I started doing research. This was revealing, as research should be. It forced me to scotch the idea that “Wikipedia changes everything,” because it obviously didn’t. The truth about Wikipedia was messy. I couldn’t boil it down to catchphrases and anecdotes. So I did my best to reduce the inherent complexity of the subject, and submitted the manuscript. Was it good? Well, the book did the job as I understood it. Was it done? Yes, and that was important. But I was worried. I had strayed from the big-idea template. My book was a convoluted story involving evolution, human nature, media technologies, and their effects on human society and thought. Surprisingly, my editor liked it a lot. He compared me to Jared Diamond. I didn’t know whether that was a compliment or not. I had some serious questions about Diamond’s work, as did many other historians. My agent, however, assured me that this was the best possible news: Diamond’s books sold like hotcakes.

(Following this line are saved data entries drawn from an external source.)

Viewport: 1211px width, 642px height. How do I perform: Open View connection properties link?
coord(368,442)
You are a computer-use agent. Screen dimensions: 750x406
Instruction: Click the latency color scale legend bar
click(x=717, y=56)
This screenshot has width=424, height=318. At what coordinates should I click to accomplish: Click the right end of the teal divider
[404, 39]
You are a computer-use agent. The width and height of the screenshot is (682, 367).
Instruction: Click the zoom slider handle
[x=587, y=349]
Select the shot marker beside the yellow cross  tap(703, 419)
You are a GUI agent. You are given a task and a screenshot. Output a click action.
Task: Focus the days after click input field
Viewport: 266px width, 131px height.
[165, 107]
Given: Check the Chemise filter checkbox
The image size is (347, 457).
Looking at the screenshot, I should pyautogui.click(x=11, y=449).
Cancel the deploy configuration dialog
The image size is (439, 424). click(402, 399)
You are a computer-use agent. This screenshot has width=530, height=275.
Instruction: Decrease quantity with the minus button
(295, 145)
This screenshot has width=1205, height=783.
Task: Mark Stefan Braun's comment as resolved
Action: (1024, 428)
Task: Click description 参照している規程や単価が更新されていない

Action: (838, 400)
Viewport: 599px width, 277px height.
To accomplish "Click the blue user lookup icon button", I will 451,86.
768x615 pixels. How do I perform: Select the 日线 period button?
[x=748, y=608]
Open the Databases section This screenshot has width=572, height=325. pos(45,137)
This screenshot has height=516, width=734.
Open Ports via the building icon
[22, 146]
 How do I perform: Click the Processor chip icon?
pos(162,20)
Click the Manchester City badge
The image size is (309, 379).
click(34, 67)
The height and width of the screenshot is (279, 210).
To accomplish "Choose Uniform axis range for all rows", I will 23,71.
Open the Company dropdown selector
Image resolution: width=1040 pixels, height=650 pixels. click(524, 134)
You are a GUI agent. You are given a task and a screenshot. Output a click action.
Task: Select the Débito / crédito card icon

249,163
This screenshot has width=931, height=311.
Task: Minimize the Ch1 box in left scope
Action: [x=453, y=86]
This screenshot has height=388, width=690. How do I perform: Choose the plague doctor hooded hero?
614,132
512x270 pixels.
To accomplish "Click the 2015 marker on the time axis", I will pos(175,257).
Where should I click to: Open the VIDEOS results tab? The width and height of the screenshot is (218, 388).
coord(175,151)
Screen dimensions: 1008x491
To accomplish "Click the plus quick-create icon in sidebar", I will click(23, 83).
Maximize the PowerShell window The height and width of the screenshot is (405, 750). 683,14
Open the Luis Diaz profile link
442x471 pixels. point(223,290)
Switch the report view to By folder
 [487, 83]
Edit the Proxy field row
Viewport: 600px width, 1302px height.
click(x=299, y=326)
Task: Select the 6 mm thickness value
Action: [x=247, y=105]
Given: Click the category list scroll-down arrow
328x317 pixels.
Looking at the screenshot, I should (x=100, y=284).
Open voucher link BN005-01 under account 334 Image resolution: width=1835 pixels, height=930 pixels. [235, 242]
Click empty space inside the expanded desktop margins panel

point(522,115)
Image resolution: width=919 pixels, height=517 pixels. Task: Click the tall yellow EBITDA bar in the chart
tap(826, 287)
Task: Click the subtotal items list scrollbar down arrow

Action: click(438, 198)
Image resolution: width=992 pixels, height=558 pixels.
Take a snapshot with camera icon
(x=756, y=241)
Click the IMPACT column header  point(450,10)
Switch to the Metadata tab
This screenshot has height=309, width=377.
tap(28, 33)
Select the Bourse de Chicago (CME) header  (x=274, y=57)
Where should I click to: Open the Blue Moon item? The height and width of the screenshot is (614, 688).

Then my editor fell ominously silent. E-mails went unanswered, phone calls unreturned. What had happened? My agent explained that my big idea—which in fact was no longer my big idea—had a short shelf life. That’s why my editor had wanted the book in six months. Other Wikipedia books were in the pipeline. Some of their authors had higher platforms, bigger ideas, and pithier titles than mine. The clock was ticking. After six months, my editor finally wrote me. Not surprisingly, he no longer liked my book. Too complicated for the average trade reader. He advised me to speculate. “Unleash your inner Marshall McLuhan,” he said, and rewrite the book.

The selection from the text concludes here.